Work task:
Nothing but the lines from the one holding "This screenshot has height=460, width=546." to the final line of the listing below, both included, should be repeated, and each must match exactly. Omit pictures.

___ Given entries

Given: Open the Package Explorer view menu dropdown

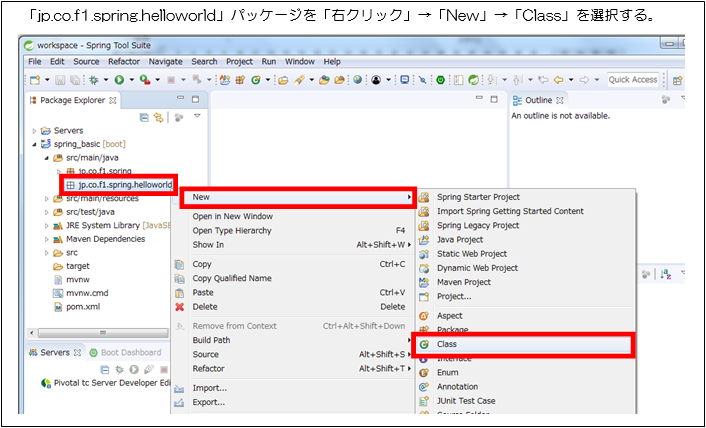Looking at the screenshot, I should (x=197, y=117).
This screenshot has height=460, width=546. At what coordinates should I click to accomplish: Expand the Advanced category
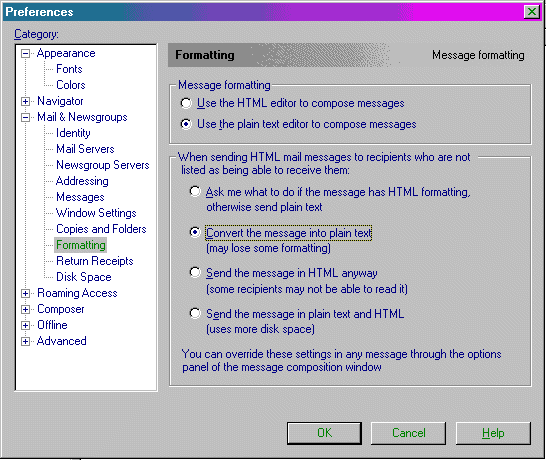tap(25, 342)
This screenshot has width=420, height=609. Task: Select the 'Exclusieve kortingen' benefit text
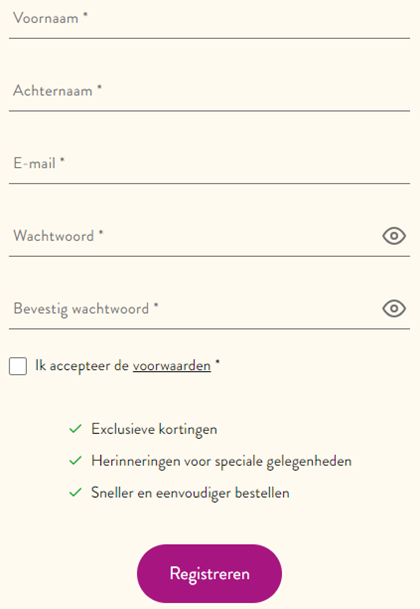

______

Task response:
This screenshot has height=460, width=546. At what coordinates should I click to accomplish: Expand the Advanced category
tap(25, 342)
This screenshot has width=420, height=609. Task: Select the 'Exclusieve kortingen' benefit text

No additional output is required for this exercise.